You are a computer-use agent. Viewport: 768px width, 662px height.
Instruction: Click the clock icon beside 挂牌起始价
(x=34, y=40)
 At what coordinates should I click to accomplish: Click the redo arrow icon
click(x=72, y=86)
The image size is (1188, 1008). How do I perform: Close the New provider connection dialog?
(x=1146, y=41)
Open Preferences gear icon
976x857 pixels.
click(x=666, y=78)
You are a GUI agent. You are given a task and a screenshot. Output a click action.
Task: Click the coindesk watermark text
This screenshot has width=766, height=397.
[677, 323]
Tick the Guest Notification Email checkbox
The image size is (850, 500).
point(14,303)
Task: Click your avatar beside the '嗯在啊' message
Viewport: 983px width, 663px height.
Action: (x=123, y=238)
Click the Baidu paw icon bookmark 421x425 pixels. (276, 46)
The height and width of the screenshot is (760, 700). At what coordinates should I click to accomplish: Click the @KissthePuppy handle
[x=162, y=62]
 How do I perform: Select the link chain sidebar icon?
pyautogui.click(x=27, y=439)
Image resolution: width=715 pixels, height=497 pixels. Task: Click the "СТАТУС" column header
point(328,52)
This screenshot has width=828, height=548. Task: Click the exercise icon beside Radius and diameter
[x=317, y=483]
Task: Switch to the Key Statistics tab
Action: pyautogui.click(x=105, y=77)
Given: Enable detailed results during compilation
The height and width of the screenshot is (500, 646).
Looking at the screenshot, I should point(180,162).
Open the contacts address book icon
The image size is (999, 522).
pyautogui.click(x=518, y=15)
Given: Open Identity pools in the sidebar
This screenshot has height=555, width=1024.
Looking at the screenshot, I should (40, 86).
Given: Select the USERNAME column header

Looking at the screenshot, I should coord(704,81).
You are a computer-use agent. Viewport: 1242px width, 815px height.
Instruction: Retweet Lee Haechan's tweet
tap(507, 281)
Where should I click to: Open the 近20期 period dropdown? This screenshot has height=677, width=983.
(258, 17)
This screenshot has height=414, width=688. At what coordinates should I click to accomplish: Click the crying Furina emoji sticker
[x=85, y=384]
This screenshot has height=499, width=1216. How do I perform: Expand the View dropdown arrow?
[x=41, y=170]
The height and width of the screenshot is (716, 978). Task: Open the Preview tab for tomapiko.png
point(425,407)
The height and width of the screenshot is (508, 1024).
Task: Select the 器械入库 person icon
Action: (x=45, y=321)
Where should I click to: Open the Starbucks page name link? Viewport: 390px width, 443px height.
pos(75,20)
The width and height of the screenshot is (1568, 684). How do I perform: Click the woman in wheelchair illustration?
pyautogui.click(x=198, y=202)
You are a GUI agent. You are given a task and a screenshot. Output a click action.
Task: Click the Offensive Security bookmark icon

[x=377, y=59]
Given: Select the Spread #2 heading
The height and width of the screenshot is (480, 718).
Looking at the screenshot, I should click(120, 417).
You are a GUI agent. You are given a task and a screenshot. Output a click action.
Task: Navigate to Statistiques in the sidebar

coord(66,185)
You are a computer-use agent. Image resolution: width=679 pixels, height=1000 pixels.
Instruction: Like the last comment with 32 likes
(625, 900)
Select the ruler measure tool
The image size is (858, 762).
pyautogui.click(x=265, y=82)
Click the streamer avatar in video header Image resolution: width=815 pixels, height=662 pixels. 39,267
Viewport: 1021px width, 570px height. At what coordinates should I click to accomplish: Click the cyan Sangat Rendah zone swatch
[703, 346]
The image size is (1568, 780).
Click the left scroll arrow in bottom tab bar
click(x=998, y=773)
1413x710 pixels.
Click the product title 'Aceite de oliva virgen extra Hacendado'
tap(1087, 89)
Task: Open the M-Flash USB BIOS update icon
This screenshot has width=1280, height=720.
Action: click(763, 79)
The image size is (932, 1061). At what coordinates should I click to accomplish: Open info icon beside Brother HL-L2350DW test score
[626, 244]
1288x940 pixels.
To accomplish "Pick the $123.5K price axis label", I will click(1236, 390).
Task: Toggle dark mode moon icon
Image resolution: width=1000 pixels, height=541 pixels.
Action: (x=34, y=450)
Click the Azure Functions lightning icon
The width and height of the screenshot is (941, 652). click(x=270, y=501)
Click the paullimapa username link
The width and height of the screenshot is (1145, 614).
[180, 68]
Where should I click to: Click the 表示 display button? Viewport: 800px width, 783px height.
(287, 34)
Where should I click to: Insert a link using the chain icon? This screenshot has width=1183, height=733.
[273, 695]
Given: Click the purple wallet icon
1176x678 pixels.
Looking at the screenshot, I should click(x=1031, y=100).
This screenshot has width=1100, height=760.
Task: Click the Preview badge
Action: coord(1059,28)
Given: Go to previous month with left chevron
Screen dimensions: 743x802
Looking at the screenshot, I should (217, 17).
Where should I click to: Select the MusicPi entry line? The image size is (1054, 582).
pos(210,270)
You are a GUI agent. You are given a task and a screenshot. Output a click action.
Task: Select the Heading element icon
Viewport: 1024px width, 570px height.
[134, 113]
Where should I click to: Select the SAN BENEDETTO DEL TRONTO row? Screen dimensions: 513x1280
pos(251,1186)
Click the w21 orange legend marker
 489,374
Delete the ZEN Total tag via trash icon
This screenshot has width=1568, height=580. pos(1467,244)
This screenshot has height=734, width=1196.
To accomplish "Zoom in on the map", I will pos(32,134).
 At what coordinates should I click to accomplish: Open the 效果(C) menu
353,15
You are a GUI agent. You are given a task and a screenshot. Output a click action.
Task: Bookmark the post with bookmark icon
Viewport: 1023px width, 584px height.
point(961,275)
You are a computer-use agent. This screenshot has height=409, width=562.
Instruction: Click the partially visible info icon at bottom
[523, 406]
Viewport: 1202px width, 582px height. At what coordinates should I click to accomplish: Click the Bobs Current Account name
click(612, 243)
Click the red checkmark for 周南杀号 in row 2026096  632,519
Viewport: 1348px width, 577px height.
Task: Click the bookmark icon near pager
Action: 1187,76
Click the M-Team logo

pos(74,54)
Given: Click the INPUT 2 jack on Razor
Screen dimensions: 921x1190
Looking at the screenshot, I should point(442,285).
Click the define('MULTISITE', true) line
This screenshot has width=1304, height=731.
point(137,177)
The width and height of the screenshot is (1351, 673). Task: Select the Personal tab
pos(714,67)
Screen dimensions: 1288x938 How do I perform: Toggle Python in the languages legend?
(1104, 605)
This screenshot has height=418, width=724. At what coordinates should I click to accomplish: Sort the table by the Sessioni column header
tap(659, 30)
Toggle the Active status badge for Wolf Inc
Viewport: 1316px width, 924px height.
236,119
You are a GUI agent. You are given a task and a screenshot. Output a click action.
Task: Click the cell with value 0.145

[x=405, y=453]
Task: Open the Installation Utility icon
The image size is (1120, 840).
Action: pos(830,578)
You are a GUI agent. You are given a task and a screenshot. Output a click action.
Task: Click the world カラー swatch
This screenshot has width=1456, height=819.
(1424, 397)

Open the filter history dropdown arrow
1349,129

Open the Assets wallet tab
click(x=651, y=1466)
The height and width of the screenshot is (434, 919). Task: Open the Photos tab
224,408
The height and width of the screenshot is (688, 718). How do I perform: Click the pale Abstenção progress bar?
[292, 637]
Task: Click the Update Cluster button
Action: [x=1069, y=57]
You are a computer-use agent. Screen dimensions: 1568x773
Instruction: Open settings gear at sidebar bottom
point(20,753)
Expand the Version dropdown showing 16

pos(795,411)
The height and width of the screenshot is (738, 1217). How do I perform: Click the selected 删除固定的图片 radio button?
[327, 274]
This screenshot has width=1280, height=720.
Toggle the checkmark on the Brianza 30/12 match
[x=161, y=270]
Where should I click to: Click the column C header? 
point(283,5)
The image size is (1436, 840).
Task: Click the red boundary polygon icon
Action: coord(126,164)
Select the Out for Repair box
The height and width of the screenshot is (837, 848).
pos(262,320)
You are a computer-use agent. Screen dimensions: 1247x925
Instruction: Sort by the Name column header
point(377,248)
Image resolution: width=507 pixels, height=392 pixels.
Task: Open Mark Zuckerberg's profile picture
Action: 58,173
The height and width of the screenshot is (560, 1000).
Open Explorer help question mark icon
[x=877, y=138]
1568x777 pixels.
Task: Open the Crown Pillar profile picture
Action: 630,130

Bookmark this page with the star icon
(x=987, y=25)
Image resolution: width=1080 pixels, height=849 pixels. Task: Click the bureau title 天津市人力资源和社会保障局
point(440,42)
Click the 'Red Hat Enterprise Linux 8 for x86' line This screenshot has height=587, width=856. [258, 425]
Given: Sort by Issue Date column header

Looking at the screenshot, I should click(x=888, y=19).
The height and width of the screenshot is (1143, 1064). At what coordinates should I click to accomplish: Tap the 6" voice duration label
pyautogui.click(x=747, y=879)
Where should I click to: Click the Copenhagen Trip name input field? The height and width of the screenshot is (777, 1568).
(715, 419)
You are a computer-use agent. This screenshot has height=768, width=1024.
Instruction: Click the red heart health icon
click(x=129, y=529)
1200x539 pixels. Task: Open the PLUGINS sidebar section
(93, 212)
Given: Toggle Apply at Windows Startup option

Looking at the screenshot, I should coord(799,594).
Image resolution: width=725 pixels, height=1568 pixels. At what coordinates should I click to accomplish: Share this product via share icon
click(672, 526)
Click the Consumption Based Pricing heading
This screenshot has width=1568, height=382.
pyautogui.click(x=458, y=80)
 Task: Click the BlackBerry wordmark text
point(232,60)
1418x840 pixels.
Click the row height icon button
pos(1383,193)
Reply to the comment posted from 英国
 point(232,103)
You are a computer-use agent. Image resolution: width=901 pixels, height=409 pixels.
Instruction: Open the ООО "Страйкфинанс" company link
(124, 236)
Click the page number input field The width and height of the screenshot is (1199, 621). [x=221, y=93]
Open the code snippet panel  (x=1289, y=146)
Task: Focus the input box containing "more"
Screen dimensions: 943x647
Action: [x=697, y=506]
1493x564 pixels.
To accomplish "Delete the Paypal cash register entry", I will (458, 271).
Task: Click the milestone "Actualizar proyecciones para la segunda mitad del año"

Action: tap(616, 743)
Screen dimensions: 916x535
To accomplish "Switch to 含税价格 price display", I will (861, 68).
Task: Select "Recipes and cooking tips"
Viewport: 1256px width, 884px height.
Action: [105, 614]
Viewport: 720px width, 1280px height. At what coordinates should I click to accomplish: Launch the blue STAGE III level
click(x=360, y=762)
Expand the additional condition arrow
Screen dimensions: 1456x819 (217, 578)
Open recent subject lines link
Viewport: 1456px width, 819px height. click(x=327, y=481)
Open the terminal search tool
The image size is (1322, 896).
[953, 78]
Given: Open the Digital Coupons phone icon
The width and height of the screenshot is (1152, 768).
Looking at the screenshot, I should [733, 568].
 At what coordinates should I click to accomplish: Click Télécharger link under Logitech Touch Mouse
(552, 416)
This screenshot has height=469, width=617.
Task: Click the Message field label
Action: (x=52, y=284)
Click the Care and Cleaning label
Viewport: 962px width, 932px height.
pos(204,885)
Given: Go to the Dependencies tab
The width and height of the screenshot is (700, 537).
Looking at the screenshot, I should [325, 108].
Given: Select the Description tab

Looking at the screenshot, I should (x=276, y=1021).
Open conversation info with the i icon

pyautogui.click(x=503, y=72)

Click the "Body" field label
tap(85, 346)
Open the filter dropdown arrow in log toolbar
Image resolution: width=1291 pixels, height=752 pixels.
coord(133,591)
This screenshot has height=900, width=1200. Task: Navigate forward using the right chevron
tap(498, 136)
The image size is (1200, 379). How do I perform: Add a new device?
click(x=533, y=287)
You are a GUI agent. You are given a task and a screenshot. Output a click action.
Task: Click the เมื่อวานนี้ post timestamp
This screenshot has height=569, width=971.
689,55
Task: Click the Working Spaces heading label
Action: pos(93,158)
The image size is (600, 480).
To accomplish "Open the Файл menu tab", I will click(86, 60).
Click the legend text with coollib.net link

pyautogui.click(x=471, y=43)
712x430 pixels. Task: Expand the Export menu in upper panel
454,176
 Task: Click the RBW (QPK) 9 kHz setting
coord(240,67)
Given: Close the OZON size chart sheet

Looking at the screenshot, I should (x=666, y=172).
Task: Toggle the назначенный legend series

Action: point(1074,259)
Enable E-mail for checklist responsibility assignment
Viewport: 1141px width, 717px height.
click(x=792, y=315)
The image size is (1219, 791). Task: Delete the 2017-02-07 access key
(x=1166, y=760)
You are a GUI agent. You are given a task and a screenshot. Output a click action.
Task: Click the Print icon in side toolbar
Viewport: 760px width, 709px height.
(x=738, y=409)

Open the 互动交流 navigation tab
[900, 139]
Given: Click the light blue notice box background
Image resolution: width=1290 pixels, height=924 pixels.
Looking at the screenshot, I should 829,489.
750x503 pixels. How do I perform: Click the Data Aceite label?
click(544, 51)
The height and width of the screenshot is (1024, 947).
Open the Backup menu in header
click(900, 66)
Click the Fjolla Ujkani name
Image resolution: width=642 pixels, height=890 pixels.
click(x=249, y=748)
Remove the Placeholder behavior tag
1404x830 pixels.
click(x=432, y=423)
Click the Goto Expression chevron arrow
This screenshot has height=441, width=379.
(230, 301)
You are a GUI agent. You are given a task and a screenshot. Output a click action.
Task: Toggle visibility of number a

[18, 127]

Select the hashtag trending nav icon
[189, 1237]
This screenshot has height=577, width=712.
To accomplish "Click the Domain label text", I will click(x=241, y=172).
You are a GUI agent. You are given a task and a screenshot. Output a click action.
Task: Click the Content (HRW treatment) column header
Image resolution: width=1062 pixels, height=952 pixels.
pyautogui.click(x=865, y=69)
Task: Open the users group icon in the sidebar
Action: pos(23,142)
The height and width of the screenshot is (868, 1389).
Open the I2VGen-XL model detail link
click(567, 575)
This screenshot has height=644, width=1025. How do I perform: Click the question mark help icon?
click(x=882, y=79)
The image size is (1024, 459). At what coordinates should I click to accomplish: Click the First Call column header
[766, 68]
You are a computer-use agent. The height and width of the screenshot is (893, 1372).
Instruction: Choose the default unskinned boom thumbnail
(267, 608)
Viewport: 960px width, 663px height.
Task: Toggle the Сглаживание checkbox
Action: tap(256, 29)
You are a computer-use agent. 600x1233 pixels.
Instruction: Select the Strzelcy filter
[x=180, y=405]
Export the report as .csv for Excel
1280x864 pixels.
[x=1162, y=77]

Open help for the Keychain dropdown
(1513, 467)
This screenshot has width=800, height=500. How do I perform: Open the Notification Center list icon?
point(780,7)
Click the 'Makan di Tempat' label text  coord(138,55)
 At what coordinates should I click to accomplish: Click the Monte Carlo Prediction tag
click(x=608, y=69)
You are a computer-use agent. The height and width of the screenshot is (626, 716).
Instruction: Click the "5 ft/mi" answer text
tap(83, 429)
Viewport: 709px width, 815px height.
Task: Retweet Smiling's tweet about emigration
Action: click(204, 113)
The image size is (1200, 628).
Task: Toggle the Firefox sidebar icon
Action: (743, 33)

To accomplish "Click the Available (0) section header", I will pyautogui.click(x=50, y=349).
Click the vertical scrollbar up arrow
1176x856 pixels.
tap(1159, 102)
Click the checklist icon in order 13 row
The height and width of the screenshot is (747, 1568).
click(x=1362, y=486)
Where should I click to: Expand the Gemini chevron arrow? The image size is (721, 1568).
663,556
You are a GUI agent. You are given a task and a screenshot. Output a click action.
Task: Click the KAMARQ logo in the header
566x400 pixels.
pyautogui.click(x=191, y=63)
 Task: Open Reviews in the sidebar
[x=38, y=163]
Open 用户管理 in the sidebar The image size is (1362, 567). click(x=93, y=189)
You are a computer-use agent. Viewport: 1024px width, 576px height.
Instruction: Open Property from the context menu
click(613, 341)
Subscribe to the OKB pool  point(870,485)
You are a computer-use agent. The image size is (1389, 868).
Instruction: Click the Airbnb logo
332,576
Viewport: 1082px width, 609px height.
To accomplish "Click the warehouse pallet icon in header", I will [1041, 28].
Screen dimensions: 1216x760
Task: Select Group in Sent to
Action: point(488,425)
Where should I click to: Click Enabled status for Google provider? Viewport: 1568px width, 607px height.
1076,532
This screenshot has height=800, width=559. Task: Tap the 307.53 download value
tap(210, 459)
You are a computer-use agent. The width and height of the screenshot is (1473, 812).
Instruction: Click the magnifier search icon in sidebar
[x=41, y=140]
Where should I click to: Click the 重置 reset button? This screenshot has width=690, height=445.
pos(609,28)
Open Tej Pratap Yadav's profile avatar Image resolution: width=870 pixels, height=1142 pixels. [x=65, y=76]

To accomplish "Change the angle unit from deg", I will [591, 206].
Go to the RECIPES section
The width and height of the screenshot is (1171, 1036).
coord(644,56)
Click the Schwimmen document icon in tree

⁂

→ **EXERCISE DESCRIPTION**: Set down the lines above exactly as written. Begin at the line containing "You are a computer-use agent. The image" and stop after the last line.

→ **SOLUTION TO THIS EXERCISE**:
You are a computer-use agent. The image size is (1389, 868).
Instruction: Click the Airbnb logo
332,576
Viewport: 1082px width, 609px height.
To accomplish "Click the warehouse pallet icon in header", I will [1041, 28].
Screen dimensions: 1216x760
Task: Select Group in Sent to
Action: point(488,425)
Where should I click to: Click Enabled status for Google provider? Viewport: 1568px width, 607px height.
1076,532
This screenshot has height=800, width=559. Task: Tap the 307.53 download value
tap(210, 459)
You are a computer-use agent. The width and height of the screenshot is (1473, 812).
Instruction: Click the magnifier search icon in sidebar
[x=41, y=140]
Where should I click to: Click the 重置 reset button? This screenshot has width=690, height=445.
pos(609,28)
Open Tej Pratap Yadav's profile avatar Image resolution: width=870 pixels, height=1142 pixels. [x=65, y=76]

To accomplish "Change the angle unit from deg", I will [591, 206].
Go to the RECIPES section
The width and height of the screenshot is (1171, 1036).
coord(644,56)
Click the Schwimmen document icon in tree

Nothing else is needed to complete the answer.